The transition is amazing. It breaks your heart to see a bear that has just been rescued. However once they are allowed to mingle, the bears are more active. They are friendlier towards the other bears and are responsive when you call out to them. However the real achievement is when these bears are sent to the sanctuary. One could say that they become bears once again and all the natural characteristics are visible. A jeep filled with watermelons makes its rounds through the sanctuary and this exercise is known as fruit feeding. As we drive through the sanctuary, these bears recognize the sound of the jeep and just out of no where the entire road is filled with the bears who come running to the jeep.

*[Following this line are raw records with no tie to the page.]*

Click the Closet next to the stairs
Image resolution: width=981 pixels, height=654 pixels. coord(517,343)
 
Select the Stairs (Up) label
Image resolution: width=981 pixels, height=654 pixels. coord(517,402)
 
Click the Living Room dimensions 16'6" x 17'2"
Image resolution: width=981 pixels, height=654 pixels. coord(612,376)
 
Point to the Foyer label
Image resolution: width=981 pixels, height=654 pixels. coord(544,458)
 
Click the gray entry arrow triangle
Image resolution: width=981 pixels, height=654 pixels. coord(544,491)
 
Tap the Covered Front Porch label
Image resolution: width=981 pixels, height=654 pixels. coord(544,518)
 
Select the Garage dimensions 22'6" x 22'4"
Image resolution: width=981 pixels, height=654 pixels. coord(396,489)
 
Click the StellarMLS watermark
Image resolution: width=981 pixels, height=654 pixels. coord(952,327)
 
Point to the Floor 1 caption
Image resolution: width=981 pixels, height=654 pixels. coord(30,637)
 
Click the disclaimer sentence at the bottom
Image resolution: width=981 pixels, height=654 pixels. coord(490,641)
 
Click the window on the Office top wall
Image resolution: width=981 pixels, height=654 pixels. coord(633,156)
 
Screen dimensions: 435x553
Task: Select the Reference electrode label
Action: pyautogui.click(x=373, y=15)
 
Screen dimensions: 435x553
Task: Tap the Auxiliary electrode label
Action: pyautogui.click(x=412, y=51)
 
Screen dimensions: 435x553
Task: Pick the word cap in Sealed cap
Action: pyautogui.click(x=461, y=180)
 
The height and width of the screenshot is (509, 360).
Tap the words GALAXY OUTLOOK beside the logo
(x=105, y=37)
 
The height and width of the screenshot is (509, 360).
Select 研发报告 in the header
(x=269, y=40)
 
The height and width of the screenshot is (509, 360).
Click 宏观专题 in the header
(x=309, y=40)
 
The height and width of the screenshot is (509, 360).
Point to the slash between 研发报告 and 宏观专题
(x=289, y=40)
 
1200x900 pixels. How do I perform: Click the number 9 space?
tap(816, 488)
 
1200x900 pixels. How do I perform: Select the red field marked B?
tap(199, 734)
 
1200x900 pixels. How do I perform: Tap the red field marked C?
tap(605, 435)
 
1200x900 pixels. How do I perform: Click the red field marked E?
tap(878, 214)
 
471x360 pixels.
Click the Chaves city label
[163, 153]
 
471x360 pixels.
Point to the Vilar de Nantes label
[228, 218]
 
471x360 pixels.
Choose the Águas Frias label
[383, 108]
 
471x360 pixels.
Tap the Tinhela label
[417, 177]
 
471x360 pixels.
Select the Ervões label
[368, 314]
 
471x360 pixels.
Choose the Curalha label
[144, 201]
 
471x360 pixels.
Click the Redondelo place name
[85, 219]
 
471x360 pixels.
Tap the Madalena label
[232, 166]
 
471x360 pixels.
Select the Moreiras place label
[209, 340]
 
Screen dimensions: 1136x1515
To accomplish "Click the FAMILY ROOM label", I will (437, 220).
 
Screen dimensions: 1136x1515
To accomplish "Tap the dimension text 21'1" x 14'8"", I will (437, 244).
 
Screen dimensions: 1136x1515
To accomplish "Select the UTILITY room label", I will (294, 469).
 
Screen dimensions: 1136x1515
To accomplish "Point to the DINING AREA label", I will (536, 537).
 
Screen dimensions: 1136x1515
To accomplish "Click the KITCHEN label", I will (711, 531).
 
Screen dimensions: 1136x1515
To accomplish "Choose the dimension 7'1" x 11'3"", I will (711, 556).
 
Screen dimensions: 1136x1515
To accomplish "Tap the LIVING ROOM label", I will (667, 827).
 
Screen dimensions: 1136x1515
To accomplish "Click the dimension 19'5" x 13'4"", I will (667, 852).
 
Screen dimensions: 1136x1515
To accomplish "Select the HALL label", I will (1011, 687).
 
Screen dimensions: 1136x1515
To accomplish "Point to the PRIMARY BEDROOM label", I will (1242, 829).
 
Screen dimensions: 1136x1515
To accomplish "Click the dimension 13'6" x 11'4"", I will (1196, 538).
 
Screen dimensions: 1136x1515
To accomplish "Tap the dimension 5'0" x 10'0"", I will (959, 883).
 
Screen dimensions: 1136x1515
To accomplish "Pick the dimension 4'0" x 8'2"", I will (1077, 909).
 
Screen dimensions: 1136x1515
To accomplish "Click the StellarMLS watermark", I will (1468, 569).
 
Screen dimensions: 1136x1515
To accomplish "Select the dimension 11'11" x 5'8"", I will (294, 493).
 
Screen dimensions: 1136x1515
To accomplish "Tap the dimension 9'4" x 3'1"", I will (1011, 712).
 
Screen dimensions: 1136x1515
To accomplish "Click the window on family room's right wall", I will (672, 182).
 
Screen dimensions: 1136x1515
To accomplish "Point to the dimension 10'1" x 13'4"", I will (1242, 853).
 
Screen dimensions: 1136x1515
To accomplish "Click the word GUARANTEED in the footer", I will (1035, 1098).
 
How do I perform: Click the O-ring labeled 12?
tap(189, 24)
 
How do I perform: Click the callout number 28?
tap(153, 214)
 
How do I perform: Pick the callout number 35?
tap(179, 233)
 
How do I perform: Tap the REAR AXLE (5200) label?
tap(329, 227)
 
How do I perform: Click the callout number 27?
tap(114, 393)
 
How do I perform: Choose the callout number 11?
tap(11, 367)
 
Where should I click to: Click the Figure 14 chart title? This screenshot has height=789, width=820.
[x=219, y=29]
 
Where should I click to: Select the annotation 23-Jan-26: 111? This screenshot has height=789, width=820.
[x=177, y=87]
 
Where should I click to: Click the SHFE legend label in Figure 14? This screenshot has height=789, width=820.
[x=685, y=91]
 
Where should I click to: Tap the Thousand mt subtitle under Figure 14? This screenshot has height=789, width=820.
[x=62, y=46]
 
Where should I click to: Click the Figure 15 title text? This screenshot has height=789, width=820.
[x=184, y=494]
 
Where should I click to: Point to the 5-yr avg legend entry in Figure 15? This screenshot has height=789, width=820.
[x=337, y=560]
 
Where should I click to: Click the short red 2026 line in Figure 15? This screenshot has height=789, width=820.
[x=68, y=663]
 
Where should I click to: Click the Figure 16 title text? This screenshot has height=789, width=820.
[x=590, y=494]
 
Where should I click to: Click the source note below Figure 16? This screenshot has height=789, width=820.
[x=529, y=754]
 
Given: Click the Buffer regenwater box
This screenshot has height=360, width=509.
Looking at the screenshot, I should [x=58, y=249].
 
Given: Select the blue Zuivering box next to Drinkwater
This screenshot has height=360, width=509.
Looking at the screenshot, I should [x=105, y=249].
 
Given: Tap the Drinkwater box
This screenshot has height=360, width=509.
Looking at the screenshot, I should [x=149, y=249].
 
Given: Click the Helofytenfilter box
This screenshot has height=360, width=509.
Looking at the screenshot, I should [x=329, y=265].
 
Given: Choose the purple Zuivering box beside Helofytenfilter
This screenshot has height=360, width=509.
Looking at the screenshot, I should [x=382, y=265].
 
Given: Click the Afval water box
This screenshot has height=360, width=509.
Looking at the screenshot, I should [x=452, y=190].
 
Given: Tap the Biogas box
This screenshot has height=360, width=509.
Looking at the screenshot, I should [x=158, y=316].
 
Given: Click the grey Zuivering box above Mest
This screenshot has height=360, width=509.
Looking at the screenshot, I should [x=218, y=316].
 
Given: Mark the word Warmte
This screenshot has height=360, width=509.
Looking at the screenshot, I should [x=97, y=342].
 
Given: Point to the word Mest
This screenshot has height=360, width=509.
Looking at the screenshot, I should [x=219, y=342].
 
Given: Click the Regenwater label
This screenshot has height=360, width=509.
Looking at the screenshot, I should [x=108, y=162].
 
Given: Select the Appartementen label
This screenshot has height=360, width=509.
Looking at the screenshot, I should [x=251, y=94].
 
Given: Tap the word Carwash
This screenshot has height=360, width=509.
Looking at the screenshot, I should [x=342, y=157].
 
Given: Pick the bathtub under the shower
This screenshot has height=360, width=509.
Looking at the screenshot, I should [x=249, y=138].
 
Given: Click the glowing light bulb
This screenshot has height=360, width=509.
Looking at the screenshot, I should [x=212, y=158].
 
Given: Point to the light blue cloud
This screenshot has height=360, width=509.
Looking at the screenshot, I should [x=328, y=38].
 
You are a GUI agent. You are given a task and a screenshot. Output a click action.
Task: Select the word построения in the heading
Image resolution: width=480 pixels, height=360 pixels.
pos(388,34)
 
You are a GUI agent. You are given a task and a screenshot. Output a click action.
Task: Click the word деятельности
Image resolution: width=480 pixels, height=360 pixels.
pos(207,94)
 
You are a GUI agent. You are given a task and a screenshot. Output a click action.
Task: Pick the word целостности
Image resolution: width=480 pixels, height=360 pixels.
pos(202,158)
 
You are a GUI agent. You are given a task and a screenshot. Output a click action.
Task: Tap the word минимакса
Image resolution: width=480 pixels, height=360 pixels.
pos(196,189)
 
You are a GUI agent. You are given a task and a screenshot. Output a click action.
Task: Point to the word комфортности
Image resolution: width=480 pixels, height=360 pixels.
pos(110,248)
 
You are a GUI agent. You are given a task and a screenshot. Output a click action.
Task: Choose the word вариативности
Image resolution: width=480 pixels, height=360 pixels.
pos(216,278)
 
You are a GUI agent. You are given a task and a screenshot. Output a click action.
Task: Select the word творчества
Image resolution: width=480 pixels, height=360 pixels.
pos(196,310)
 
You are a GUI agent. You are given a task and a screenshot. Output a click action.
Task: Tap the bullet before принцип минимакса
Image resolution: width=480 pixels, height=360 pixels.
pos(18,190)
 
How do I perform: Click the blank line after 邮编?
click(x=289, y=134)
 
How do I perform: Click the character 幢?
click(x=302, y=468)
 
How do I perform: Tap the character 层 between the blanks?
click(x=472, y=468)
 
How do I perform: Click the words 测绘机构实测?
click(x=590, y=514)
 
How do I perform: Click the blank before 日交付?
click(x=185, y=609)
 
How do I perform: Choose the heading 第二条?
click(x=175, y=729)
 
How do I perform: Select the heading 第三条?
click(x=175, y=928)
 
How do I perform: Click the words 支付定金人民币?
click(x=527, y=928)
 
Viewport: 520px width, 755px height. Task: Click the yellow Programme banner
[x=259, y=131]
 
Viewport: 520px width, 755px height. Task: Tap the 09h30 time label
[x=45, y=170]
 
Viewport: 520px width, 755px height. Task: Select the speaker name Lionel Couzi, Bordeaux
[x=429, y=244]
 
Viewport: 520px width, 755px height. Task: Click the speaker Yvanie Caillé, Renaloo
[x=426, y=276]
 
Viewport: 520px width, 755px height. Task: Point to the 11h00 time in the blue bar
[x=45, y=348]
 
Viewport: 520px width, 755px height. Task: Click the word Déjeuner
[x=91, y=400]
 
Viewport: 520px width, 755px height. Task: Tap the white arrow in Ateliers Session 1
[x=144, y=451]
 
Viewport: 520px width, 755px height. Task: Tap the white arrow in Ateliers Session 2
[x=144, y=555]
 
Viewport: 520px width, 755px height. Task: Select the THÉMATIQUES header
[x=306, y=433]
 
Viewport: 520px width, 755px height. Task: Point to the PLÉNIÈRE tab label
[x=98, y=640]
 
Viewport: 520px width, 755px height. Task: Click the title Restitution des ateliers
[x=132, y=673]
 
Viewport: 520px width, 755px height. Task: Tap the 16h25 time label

We are asked to lower the windows since most of these bears stand right up to you in the anticipation that we would be feeding them today. However once they are given their watermelon, they don’t appear to be bothered about your presence. The characteristics too are very natural once in the sanctuary. They are pretty aggressive and there is this regular fight among each other for space, which is only an indication that they have become bears again after suffering all these years of trauma at the hands of the Kalandar.
Dr Yaduraj says that it is quite a process and they have to deal with them with extreme care. We ensure that the bears forgets everything about his past and we also give it new names other the one which was given by his Kalandar or handler. Some bears adopt very quickly but there are others who take a while longer. Even the feeding pattern we are particular about. Most of these bears come here with no teeth since they are pulled out. We give them a lot of porridge and once they become normal, they are given fruits, he says.
The Bannerghatta bear rescue centre is one of the four centres which has been set up by Wildlife SOS in association with Free the Bears Fund from Australia, Britain’s International Animal Rescue and One Voice Association from France.
Rescuing these bears has not been an easy task. Most of the Kalandars were promised that they would not be arrested if they came up voluntarily and handed over the bear. Raje Saab, the handler or the Kalandar of Raju was given Rs 50000 to give up the bear. This money was given so that he could start a new life. He says that he is happy that he could give up the bear to a place where he would be taken care of. I can now start my life afresh with the money I have been given, he says.